Analyst: Consolidation to Continue in Enterprise Software Space

Forrester analyst John Rymer also is predicting Microsoft's growing influence and IBM's entrance into enterprise apps.

HOLLYWOOD, Fla.—Consolidation will continue in the enterprise software space over the next three years, Microsoft's influence will grow and IBM will get into the enterprise applications business.

Those were among several scenarios Forrester Research analyst John Rymer laid out Dec. 13 during a talk at the Spring Experience show here.

As far as consolidation goes, BEA Systems and Tibco Software are among the most likely acquisition targets "unless they get bigger fast," Rymer said. BEA already this year was the target of a failed takeover bid by Oracle.

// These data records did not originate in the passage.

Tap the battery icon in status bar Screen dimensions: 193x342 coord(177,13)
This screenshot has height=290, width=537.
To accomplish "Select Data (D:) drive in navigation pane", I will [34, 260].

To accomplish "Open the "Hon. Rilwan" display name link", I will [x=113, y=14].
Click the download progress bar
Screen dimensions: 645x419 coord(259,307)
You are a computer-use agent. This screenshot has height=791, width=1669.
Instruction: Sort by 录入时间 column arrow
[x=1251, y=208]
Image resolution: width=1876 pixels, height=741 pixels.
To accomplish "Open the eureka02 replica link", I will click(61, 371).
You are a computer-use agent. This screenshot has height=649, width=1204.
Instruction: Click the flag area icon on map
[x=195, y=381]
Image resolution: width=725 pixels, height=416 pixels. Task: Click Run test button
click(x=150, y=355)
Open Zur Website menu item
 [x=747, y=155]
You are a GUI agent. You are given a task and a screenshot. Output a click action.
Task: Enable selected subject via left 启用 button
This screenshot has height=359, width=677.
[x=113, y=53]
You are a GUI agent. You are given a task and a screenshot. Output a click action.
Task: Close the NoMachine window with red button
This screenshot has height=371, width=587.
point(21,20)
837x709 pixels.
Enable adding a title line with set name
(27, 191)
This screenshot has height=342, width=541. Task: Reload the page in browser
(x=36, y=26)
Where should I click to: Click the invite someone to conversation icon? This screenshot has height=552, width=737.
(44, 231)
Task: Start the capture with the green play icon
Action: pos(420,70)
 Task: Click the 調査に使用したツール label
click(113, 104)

He also said that BEA is one of several top enterprise applications vendors that face growth imperatives. The company must reach a $21-per-share stock price and show license growth outside of WebLogic to see any true growth, Rymer said.

That will be particularly important as larger companies continue to target the market. For example, Microsoft's enterprise strength will continue to grow, Rymer said. "They're just good; they penetrate," he said.

In addition, it's not just Microsoft's strength that's growing, but its overall influence in the enterprise, Rymer said. "And it's become a real factor for the Java providers," he said.

According to a survey of enterprises, 65 percent said they used .Net, while only 17 percent said they were using the Spring Framework, although "Spring had the fastest growth rate over the last two years," Rymer said.


Click here to read more about Spring's disruption of the Java world.

Meanwhile, Rymer also predicted that IBM will get into the enterprise applications business.

"IBM can't afford anymore to ignore enterprise applications if they want to continue to grow," he said.

Other Rymer predictions include open source becoming "simply part of the fabric," portability standards waning while interoperability standards rise, and business units and IT departments increasingly working together to build applications.

In addition, he said what he calls the "big four"—Microsoft, IBM, Oracle and SAP—will remain, but new "coopetitors" will rise from the specialist ranks. There are three roles of players in the enterprise market: packagers, like the big four; commoditizers, like open-source communities such as GlassFish; and specialist innovators like Ruby on Rails, he said.

Meanwhile, like BEA, other big vendors in the enterprise market face a series of growth imperatives. IBM has to lock down enterprise budgets and expand its presence in the SMB (small and midsize business) market, he said.

Oracle has to get 100 percent growth in its Fusion middleware and Sun Microsystems needs to regain relevance, Rymer said.

In addition, since the Java space has separate markets for runtimes and for programming models, that makes it possible to mix things like the Spring Framework with things like IBM WebSphere, he said. "So there are two facets of innovation here," he said.

He said big vendors will watch for innovations like Spring to reach a point of adoption and then they will look for a way to embrace it.

Yet, SpringSource, as it approaches ubiquity, will provide a layer across the big four, "or deep integration into a specific application platform, such as Oracle—integrating the Spring Framework into Oracle's stack," Rymer said.

Moreover, it is the specialists, like SpringSource, that are providing breakthrough programming models and frameworks, breakthrough components, and support for programming shops, he said.